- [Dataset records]
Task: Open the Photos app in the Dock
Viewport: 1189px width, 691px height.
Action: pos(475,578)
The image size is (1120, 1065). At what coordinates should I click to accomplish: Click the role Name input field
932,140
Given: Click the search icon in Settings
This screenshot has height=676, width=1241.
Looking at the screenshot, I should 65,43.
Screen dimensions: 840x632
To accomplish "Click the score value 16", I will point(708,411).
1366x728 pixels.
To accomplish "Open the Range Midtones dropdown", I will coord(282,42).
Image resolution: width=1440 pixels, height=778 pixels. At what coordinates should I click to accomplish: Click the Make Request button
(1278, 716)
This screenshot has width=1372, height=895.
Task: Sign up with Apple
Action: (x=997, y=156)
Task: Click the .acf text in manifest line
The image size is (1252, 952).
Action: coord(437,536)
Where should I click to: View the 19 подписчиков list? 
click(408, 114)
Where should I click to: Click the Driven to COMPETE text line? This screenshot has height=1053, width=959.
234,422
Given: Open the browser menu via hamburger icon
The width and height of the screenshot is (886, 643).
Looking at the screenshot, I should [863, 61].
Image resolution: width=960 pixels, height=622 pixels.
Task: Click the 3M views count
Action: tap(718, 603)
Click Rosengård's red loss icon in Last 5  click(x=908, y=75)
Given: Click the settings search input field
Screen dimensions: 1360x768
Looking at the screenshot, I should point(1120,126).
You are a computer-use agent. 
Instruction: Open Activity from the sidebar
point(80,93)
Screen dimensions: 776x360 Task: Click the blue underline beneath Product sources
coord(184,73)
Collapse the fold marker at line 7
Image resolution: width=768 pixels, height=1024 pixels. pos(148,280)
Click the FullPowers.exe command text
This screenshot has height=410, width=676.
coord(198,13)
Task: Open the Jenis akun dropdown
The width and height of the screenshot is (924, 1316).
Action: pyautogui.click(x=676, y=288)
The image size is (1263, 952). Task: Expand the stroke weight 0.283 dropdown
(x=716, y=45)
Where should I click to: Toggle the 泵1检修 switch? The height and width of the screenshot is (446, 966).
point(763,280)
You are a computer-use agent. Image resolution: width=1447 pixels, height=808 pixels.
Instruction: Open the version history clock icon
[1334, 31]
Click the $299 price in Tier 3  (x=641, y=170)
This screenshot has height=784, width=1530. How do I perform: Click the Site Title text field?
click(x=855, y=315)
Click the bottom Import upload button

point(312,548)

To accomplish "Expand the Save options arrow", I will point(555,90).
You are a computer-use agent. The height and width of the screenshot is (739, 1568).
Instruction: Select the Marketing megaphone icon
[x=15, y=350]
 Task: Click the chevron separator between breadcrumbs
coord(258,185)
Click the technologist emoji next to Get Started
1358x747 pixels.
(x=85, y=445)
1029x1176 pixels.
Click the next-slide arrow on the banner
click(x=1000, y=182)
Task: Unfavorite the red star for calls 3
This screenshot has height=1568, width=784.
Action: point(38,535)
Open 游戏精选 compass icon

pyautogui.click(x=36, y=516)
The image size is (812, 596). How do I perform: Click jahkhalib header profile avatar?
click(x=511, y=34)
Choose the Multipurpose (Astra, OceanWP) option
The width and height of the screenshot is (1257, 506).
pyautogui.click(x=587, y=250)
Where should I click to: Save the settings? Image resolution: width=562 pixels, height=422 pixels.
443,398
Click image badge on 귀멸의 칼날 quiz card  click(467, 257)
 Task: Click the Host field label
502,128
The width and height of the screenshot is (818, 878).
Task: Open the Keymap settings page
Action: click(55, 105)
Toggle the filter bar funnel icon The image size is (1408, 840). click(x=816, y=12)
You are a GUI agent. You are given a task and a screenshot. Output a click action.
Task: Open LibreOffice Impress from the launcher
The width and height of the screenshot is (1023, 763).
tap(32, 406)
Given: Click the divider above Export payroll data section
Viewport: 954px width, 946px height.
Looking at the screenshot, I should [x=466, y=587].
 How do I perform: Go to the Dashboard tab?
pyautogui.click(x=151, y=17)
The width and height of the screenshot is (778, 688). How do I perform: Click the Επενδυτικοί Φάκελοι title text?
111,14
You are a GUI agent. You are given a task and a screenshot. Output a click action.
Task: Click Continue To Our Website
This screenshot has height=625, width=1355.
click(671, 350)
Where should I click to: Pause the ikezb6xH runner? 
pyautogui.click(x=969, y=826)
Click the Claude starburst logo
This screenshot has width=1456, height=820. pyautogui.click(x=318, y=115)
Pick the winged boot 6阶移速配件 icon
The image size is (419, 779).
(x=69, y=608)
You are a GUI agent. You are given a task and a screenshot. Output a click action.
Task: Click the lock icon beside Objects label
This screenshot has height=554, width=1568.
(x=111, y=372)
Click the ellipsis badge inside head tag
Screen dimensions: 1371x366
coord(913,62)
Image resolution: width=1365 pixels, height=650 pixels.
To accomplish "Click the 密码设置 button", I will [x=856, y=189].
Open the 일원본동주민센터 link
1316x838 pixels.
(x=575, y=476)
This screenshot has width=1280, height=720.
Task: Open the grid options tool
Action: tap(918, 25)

- [Work to be completed]
Look back at the data above. Transcribe exactly the lines starting at the line that contains "Toggle the filter" and ending at the line that contains "Task: Click Continue To Our Website".

- [Solution for this task]
Toggle the filter bar funnel icon The image size is (1408, 840). click(x=816, y=12)
You are a GUI agent. You are given a task and a screenshot. Output a click action.
Task: Open LibreOffice Impress from the launcher
The width and height of the screenshot is (1023, 763).
tap(32, 406)
Given: Click the divider above Export payroll data section
Viewport: 954px width, 946px height.
Looking at the screenshot, I should [x=466, y=587].
 How do I perform: Go to the Dashboard tab?
pyautogui.click(x=151, y=17)
The width and height of the screenshot is (778, 688). How do I perform: Click the Επενδυτικοί Φάκελοι title text?
111,14
You are a GUI agent. You are given a task and a screenshot. Output a click action.
Task: Click Continue To Our Website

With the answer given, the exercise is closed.